TASK STATEMENT —
Everything from the line with "has width=1568, height=494." to the end of the entries should be copied exactly, and nothing else.

== INFORMATION GIVEN ==

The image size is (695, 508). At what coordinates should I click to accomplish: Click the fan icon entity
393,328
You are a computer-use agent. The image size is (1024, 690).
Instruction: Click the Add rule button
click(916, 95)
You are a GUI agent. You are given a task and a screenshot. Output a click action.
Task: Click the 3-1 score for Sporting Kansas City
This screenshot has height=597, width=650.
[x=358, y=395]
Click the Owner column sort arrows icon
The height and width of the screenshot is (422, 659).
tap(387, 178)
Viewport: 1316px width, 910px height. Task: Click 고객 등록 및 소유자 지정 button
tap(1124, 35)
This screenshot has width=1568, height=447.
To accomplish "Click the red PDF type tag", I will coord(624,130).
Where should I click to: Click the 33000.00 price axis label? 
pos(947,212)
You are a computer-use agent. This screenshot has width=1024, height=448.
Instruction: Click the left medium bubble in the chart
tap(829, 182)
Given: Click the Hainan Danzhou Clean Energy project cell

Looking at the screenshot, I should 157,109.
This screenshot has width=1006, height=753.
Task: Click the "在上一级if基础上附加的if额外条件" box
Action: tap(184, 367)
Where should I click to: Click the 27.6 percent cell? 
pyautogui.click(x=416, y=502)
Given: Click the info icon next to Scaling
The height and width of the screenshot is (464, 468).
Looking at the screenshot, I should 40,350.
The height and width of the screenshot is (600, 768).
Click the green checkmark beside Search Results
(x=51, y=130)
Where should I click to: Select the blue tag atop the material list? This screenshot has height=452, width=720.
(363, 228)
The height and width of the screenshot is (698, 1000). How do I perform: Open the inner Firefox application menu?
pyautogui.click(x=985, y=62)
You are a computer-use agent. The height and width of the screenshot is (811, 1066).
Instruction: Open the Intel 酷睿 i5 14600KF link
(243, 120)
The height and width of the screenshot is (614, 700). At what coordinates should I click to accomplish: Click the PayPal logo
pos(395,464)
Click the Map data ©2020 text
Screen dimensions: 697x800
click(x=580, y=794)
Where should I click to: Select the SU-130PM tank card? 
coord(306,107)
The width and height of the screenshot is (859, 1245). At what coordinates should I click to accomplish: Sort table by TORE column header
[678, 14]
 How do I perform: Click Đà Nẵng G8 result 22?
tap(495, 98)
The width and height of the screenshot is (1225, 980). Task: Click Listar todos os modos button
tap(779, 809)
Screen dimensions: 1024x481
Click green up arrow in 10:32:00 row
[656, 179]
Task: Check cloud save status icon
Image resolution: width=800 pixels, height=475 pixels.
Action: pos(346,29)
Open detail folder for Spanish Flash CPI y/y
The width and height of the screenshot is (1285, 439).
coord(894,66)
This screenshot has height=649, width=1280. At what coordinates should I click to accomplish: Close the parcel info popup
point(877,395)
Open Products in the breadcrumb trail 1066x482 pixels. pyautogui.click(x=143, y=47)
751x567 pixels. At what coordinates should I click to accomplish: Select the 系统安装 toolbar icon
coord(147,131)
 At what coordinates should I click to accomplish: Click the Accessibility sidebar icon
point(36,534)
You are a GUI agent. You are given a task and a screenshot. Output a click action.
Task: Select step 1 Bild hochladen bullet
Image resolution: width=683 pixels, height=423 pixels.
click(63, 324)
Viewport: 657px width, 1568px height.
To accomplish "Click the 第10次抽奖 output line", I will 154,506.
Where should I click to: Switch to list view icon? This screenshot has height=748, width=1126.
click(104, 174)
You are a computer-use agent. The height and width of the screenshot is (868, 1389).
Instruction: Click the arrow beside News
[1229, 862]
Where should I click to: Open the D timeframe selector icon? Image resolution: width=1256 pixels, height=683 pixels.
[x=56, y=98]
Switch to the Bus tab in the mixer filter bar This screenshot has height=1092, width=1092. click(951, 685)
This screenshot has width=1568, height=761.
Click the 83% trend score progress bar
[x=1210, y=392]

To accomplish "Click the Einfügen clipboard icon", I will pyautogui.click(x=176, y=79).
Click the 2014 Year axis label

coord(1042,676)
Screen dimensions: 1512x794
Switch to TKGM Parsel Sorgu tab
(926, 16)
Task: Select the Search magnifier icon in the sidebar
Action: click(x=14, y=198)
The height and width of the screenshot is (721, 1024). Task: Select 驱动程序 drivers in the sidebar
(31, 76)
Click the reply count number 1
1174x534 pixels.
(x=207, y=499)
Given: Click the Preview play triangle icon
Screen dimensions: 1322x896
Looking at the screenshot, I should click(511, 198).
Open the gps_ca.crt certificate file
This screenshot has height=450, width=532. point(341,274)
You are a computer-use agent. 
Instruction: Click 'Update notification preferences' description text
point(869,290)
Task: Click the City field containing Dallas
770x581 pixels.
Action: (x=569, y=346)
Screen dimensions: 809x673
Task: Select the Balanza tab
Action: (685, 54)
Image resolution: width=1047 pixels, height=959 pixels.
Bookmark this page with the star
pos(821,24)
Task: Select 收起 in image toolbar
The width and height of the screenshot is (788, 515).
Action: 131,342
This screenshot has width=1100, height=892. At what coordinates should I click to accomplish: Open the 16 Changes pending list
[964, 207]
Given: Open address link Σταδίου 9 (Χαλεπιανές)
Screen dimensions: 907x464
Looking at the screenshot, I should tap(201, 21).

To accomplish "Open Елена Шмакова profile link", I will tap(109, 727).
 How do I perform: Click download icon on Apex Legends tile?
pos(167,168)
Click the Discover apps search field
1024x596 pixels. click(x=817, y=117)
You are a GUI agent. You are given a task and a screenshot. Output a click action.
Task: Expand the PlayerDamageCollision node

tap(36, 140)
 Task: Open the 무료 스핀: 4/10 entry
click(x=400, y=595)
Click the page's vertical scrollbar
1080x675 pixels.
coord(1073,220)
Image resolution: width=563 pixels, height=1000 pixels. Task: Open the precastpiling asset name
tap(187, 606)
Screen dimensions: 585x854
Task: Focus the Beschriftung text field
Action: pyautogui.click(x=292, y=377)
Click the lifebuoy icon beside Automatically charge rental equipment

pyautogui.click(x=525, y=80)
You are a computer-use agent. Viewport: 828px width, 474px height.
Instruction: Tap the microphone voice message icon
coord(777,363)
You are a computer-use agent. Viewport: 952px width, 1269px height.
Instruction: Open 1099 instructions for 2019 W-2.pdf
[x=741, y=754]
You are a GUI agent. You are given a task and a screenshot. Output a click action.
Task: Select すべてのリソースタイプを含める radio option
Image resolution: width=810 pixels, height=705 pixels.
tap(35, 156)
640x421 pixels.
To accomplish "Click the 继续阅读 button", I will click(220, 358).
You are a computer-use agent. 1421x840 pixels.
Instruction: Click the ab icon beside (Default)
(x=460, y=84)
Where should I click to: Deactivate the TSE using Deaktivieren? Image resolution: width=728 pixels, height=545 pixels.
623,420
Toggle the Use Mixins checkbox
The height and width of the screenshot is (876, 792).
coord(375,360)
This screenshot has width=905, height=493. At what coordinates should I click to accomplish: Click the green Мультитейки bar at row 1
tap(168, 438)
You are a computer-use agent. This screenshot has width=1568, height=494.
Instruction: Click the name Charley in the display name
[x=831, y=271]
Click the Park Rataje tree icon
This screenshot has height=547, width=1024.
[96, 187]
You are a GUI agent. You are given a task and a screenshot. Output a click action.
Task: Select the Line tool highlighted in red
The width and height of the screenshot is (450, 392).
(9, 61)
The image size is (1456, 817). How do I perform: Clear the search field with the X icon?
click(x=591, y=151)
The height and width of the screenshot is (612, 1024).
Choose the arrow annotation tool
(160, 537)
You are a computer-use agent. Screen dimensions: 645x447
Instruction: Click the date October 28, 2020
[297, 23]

===

REPLY TO THE EXERCISE —
You are a computer-use agent. This screenshot has width=1568, height=494.
Instruction: Click the name Charley in the display name
[x=831, y=271]
Click the Park Rataje tree icon
This screenshot has height=547, width=1024.
[96, 187]
You are a GUI agent. You are given a task and a screenshot. Output a click action.
Task: Select the Line tool highlighted in red
The width and height of the screenshot is (450, 392).
(9, 61)
The image size is (1456, 817). How do I perform: Clear the search field with the X icon?
click(x=591, y=151)
The height and width of the screenshot is (612, 1024).
Choose the arrow annotation tool
(160, 537)
You are a computer-use agent. Screen dimensions: 645x447
Instruction: Click the date October 28, 2020
[297, 23]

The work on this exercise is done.